The war in Ukraine weighed heavily on the hearts of Shanny Harel and Kelly Roth, the Israeli businesswomen behind The Nopo (Nomad Popup), a two-year-old online marketplace for handmade crafts from Morocco, Mexico and Colombia.

And in response, they curated a collection of ceramics, scarves, jewelry, candles and embroidery from artisans in Ukraine’s Gunia Project.

One hundred percent of sales of Gunia wares on The Nopo website will go directly to the project, with zero fees taken out.

Gunia Project was created in 2017 by Ukrainian fashion industry executives Natasha Kamenska and Maria Gavryliuk to preserve Ukrainian identity and nationality by selling the works of 30 master artisans.

This silk scarf made by a Gunia Project artisan was inspired by International Children’s Day. Photo courtesy of The Nopo

Harel said The Nopo team “spent time learning about Ukraine’s rich history of craftsmanship and the impact of the war on artisans’ livelihood.”

They felt that partnering with Gunia Project would perfectly align with The Nopo’s “mission of bringing the world’s most exceptional artisans to the fore” while supporting local artisans during this time of great uncertainty.

“We know many people have been looking for meaningful ways to get involved, and this is as direct as can be,” said Harel.

Kelly Roth, left, and Shanny Harel of The Nopo. Photo by Dan Bronfeld

Kamenska Gavryliuk told The Nopo that the first three weeks following the Russian invasion they were in a state of shock.

“On the first day, we paid all our team’s salaries, suspended our production, and closed our showroom. We stayed in touch with our family and team but were forced to leave our hometown of Kyiv,” they said.

“We volunteered, helped raise funds for the army, helped our family and local defense with everything we could, and distracted ourselves as much as possible from all the horrors going on around us.”

These handmade candles are available from Gunia Project. Photo courtesy of The Nopo

After those first three weeks, they restarted order fulfillment and began accepting new orders although production is currently suspended.

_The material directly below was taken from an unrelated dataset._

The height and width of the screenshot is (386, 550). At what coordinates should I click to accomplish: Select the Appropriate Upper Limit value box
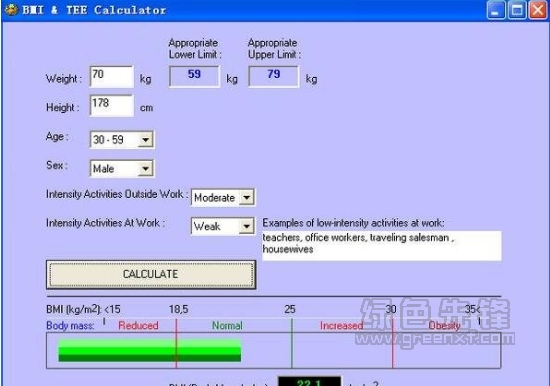274,76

In fact, The Nopo notes on its website that, given the current situation, it cannot guarantee every product ordered will be delivered, and that unfulfilled orders cannot be refunded. The money will go to Gunia Project regardless.

“There is a military front, there is a volunteer front, and there is an economic front. We know that our mission to tell the world about Ukraine is now only becoming more valuable,” Kamenska and Gavryliuk said.

“We want Gunia to be in every home within independent Ukraine and all over the world. The brand will bring joy, warmth and education about our rich culture. … Ukraine has always been famous for its craftsmen, and we are doing everything possible to keep it that way.”